# Source extract:
+ + + + +
Red-hot tech startup Slack released its diversity numbers on Wednesday. The report, which was published on the company’s blog, was packed with revealing stats about the ranks of women, minorities and LGBT workers at the company. But it also was interesting for a different reason: the timing of its release. Slack published the numbers on the same day Apple hosted its massive product unveiling event.

Why is that significant? Well, when Apple is talking, the tech press covers little else. If you’re another company that has news you want written about, it’s a rotten time to announce it. But if you’ve got something you’d like to say very quietly… Well, then it’s a prime time.

A Slack spokesperson says the timing overlap was unintentional, attributing it instead to “a confluence of small factors.” She also said, via email, that the company held the post until the afternoon to let the Apple news “die down and then pushed it as hard as we could.” Slack CEO Stewart Butterfield also retweeted the announcement, followed by a mini tweetstorm about the company’s commitment to “hire the best people we can…Remove layers of bias, bad practices & old ways.”

If it were just this one Slack announcement, it would be easy to chalk up the timing to coincidence. However, this isn’t the first time a tech company has released data on a day that seems custom-made for moving the information out of the news cycle as quickly as possible. The practice is one companies and politicians have been using to minimize bad or embarrassing news for decades. It even has a name: the Friday night dump.

Twitter posted its latest diversity stats on Friday, August 28th—a slow day in a slow month, when many people are away from their desks trying to squeeze in a last summer friday. (Via email, a Twitter spokesperson writes: “We hold our global all-hands meetings every other Thursday, and we wanted to share our data and goals with our employees before announcing them publicly on August 28th.”)
+ + + + +
# Information provided:
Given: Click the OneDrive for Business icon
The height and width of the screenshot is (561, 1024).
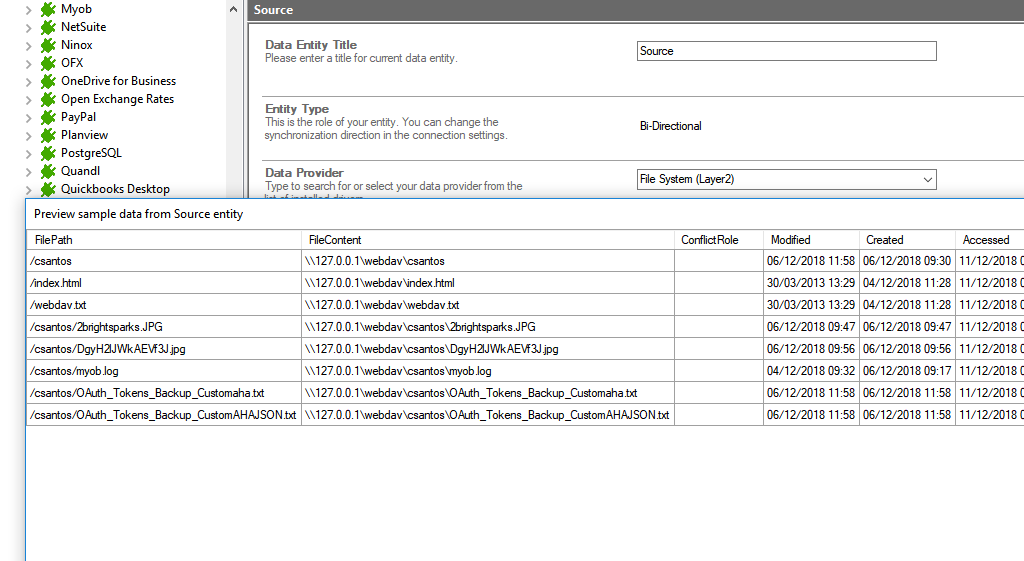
+ + + + +
# Set problem:
Repeat word for word the passage of the Slack diversity-report article starting at "Why is that" and ending at "a prime time.".

# Correct response:
Why is that significant? Well, when Apple is talking, the tech press covers little else. If you’re another company that has news you want written about, it’s a rotten time to announce it. But if you’ve got something you’d like to say very quietly… Well, then it’s a prime time.